The Digital Scholar: Philosopher's Lab

Volume 1, Issue 1, 2018

Alexey Y. Strizhov
Pages 129-142

The Meme of Revolution in the Media Space of Contemporary Societies

Contemporary world is a world of memes, minimal units of information, which drift around societies and, in a large number, have a tremendous potential for resonance in social systems, penetrating language and space borders. The circulation of everyday’s memes of revolution test the society’s “immunal system.” The purpose of this article is to identify the general ways in which the government system tends to resist to the meme of revolution in the context of democracy and the lack of censorship in the dissemination of information.
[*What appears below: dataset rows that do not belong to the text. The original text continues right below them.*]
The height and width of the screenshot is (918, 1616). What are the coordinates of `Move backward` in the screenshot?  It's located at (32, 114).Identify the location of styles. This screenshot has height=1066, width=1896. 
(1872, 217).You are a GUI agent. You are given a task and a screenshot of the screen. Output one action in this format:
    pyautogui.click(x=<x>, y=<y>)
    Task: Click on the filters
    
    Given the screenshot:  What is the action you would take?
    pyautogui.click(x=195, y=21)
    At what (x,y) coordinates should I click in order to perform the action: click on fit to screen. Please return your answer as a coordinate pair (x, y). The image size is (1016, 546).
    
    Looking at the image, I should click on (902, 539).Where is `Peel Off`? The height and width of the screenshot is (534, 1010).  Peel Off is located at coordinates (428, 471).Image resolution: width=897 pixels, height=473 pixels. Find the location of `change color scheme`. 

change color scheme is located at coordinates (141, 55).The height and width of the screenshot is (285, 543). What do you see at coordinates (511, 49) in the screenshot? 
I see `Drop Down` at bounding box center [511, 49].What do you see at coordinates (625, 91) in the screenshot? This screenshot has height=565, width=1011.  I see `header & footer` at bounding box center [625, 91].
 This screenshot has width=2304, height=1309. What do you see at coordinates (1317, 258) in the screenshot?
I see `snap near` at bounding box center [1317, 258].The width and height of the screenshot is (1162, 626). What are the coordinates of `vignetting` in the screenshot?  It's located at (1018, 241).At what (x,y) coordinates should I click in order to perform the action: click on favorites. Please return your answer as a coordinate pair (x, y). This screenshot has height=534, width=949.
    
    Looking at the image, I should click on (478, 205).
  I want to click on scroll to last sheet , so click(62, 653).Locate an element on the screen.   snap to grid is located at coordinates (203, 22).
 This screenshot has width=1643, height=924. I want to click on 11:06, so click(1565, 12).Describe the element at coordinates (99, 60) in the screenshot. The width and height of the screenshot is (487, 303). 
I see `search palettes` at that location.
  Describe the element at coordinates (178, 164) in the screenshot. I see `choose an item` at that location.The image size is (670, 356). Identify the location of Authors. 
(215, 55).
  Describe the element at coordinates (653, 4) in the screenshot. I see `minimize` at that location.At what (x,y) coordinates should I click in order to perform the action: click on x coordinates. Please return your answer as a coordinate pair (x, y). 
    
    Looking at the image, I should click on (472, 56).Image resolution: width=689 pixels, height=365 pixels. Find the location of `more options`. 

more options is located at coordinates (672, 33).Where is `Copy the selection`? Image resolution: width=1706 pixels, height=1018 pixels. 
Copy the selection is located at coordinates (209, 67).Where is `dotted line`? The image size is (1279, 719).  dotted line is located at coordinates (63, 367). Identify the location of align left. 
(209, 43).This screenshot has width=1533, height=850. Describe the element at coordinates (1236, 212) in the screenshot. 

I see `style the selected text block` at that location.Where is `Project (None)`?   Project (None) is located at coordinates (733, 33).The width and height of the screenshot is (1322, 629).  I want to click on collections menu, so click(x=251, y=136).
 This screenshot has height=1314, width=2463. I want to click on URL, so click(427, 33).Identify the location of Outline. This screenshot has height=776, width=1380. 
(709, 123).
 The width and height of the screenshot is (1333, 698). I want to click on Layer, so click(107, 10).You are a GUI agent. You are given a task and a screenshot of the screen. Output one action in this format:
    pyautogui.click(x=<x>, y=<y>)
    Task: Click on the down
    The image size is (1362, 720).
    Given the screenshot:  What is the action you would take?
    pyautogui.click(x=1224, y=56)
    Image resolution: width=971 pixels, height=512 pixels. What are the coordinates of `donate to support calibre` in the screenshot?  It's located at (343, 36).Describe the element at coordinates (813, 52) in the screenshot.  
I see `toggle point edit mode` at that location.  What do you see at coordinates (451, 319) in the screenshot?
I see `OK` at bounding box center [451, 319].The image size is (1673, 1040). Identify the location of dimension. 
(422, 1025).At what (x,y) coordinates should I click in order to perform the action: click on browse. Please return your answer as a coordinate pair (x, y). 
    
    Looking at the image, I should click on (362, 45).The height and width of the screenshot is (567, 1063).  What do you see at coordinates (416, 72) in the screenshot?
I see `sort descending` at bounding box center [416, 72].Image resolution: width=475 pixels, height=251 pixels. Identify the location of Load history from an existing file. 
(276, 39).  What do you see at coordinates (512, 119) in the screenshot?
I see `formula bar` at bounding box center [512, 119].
Our tasks include determining the potency of the media in spreading the idea of revolution and the capacity of discursive power. It is especially relevant in the conditions of usurpation of power while maintaining democratic rhetoric. For this, in our study we use a comparativehistorical approach, the philosophy of "cultural hegemony" by Antonio Gramsci and the theory of the dissemination of minimal information units proposed by Richard Dockins. Our conclusions embrace three points for preventing the turning of the revolution meme into the practice of civil disobedience: the promotion of prostate communication platforms in real and virtual spaces, the expansion of funds for financial support of research containing the necessary rhetoric, and increased political control over education institutions.